Despite the prolonged slump in rubber prices, DPL is satisfied with the acquisition, being confident not only of the core industries of tea and rubber but of other value that it can realise. It now owns practically all the land around Nuwara Eliya with potential for tourism while the plantations have huge timber reserves.

Latex gloves
Manufacture of gloves from latex is a "complicated, very strictly controlled process that has to be run round-the-clock," said Rohan Soysa, who was attached to the firm as factory manager from the time its construction started. He came from the joint venture partner Richard Peiris and Company and is now DPL's operations director. "The problem is to keep the latex compound from changing its physical properties which will change the end-product," Soysa said.

Production is stopped only for a few days of the year, mainly during the time of the Sinhala and Tamil New Year and on May Day.

"Meticulous care and attention has to be put into the operation," said Soysa. "It needs well-trained, dedicated people."

Both the centrifuging and the glove manufacturing operations consume a lot of water. Until DPL perfected wastewater treatment technology after much trial and error, it had problems in discharging effluents and had to face the wrath of farmers in the neighbourhood and local authorities who had even taken the company to court.

Today lush green paddy fields lie next door to the factory where a large reservoir, the latest addition to an elaborate effluent treatment process, allows the company to re-use a large part of its processed water. The technology was developed by the firm's own scientists and engineers.

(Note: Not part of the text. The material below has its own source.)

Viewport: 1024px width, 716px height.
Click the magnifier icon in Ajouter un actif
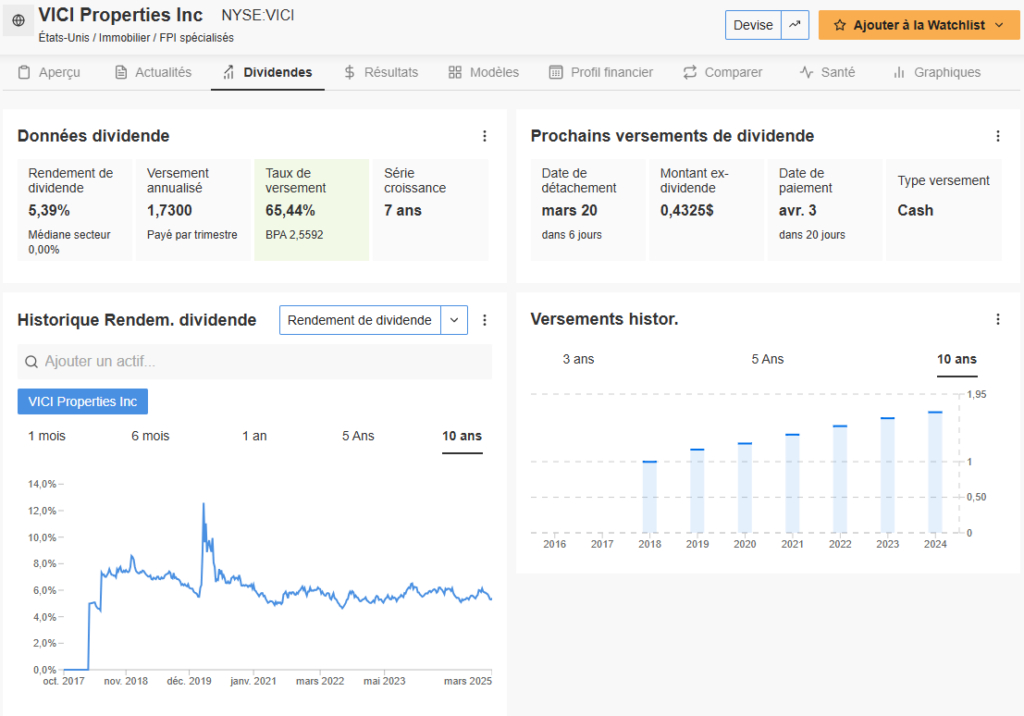(x=31, y=362)

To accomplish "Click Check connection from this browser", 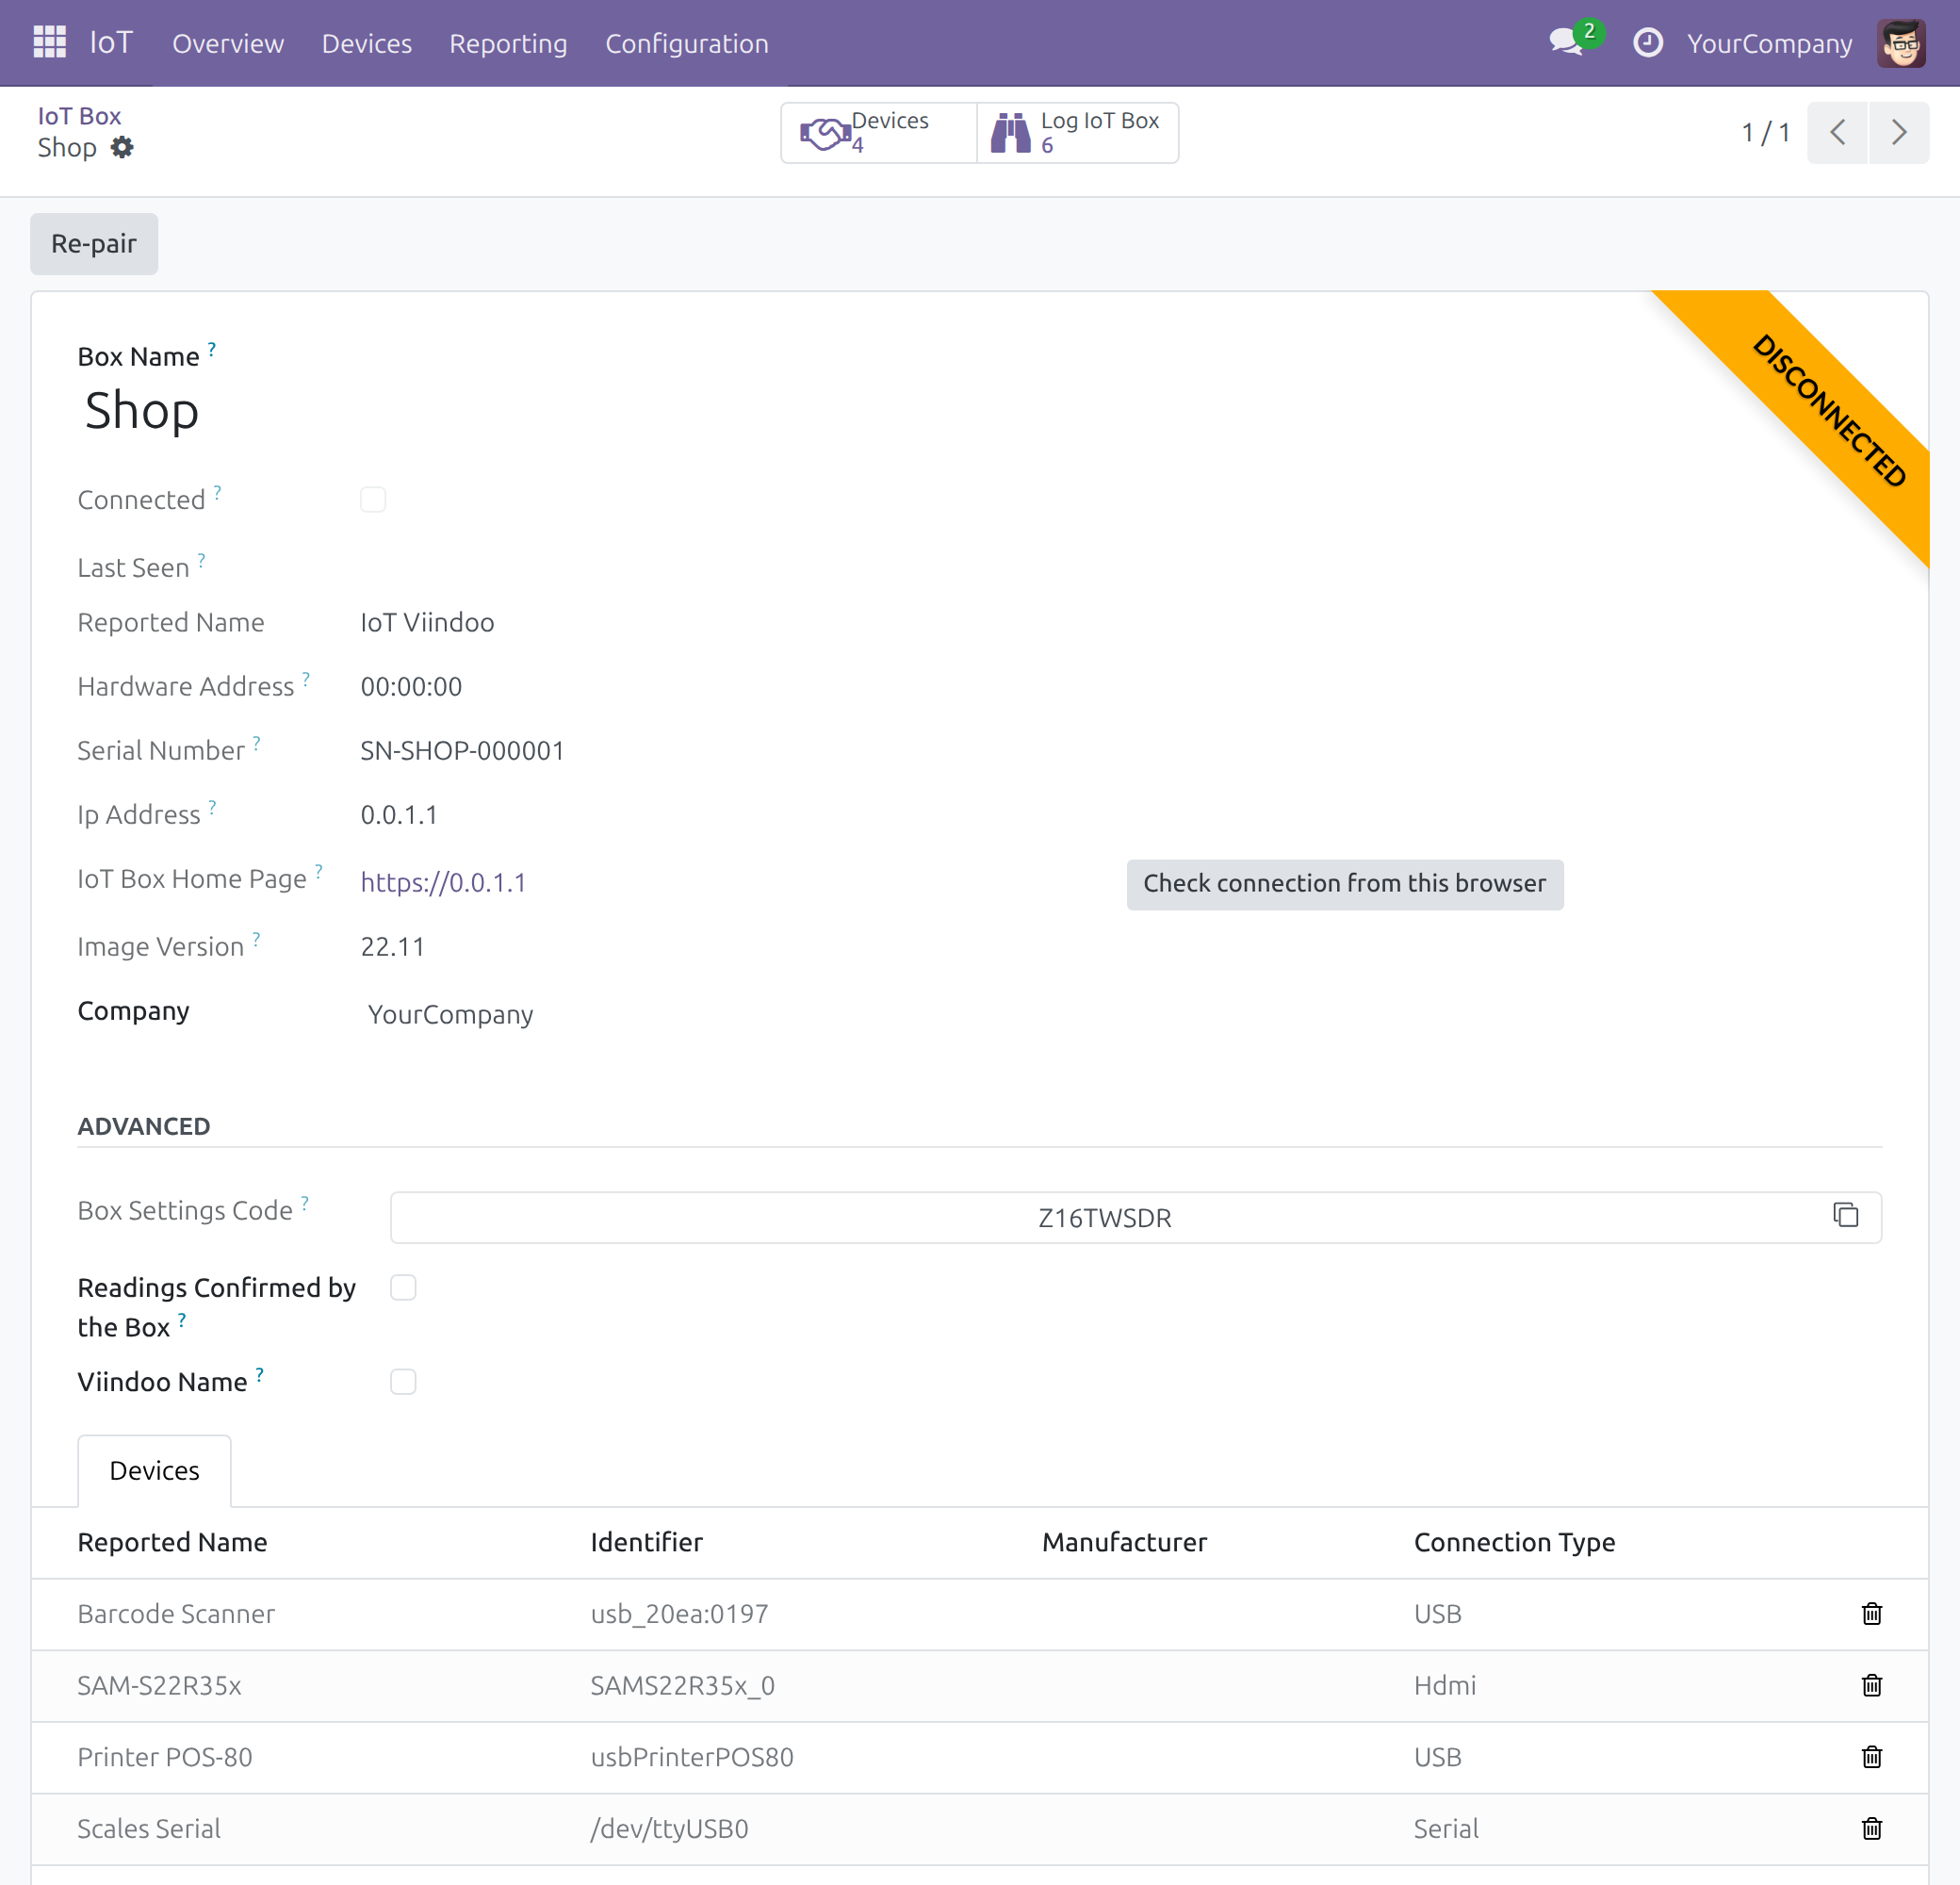I will click(1344, 883).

The group's development in product innovation and processes has been spearheaded by its technical team led by Dr. Sunil Fernando, DPL technical director and the former head of rubber technology at the Rubber Research Institute. The firm now designs and builds its manufacturing lines as well as developing the chemical engineering processes that are needed for production. "One of the major challenges we faced in the 1990s was to overcome the threat of latex allergies from natural rubber products and develop high performance gloves for barrier protection against chemical and mechanical hazards," said Fernando. DPL says it is a preferred employer for the chemists, engineers and management professionals coming out of the universities and other professional institutions.

A few workers who joined the firm at its inception are still with the company, one rising to junior executive level and others being made supervisors.

"There is no barrier for people to rise - it depends on their drive and initiative," Soysa said.

One employee, D. Gunapala, has been with the factory for 25 years. Starting as a manual labourer on a salary of seven rupees a day he is now a production supervisor. Gunapala recalls how they "struggled for months" to produce a glove. "We had no experience in making gloves at that time and succeeded only after many trials."

Many workers are from the surrounding villages or are now living in the area, having bought land in the neighbourhood after joining DPL.

While price has been a key factor in DPL's ability to compete with bigger, more established Western firms, Wickremeratne said: "We're competing not only on price but in quality as well." He points out that being in the protective gear business, DPL would not be successful if it did not maintain quality standards acceptable to sophisticated Western markets. "Our strategy is to offer low cost, high quality products. However, none of this would be possible if not for the fact that we have been able to retain the commitment of high-calibre professionals throughout the life of the company."